Understanding the Correction

There is a phenomenon in the camera used on the Lattice (Hamamatsu, ORCA Flash4.0) that causes a small amount of the electrons that accumulate in a given pixel during an exposure to “carryover” into the following exposure (they “fail” to be cleared during readout), in a non-linear and pixel dependent fashion. This means that a bright object in one channel can leave a noisy “ghost image” in the same part of the field of view in the immediately following image (e.g. in the next channel).

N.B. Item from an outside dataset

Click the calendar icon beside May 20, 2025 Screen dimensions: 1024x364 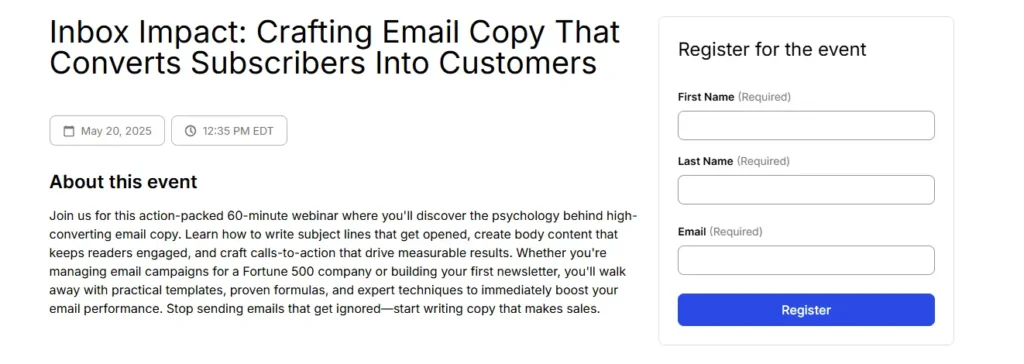[69, 131]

This results in a very annoying artifact in the deskewed and max-projected images

lattice light sheet orca flash artifact

Channel 2 demonstrates the residual electron artifact seen in the Hamamatsu ORCA Flash 4.0 in Synchronous Trigger mode (as used on the Lattice Light Sheet Microscope), after deskewing and max projection.

We have characterized this phenomenon for our camera and can “correct” this issue, predicting the carryover charge expected in any given pixel in the image as a function of the intensity of that pixel in the immediately preceding image.

ORCA flash artifact after correction

Hamamatsu ORCA Flash 4.0 residual electron artifact before and after correction.

Applying the Correction

In order to apply this correction to your dataset during post-processing, use the -c or -C flag with the lls command:

lls -C /path/to/LLSfolder or lls -c /path/to/LLSfolder

The capital -C flag additionally applies a selective median filter, after Flash pixel correction, styled after Phillip Keller’s code published here.